» Task directions
In the material below, list every line carrying the string "agent".

» Source data

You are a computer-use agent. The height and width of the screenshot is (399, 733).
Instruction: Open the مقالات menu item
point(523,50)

==

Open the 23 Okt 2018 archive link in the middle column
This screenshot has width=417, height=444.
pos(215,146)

...

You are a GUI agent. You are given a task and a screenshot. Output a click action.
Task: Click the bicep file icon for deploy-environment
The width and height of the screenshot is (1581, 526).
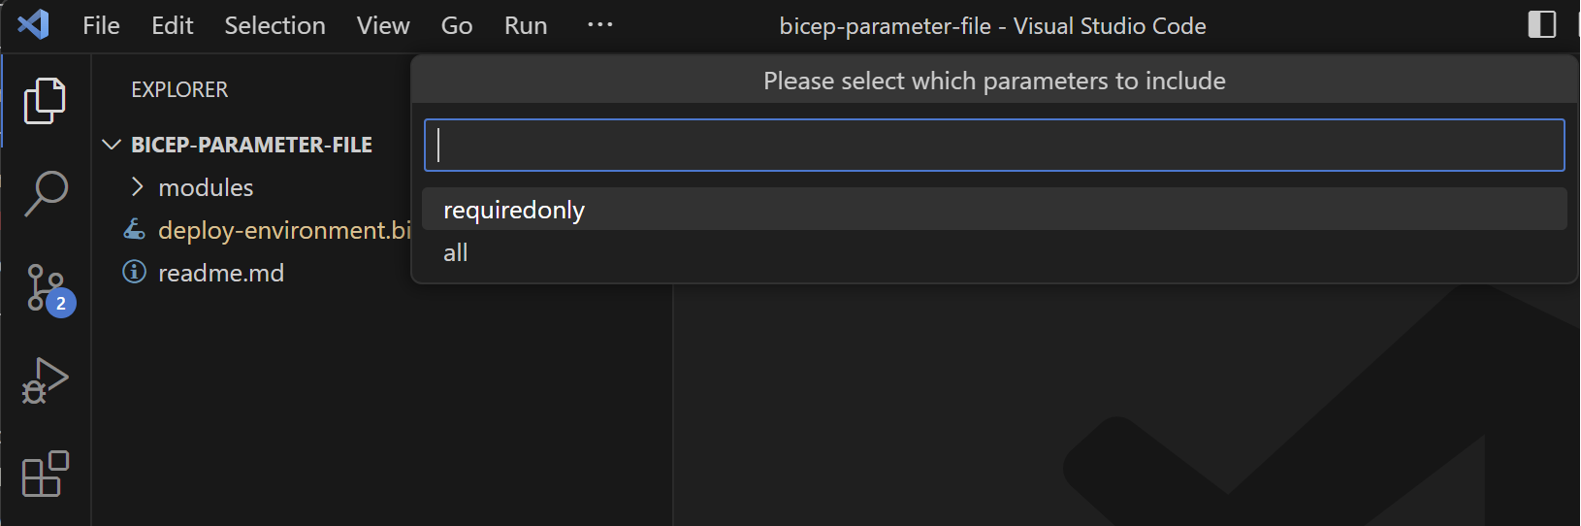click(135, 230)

» Answer section
You are a computer-use agent. The height and width of the screenshot is (399, 733).
You are a GUI agent. You are given a task and a screenshot. Output a click action.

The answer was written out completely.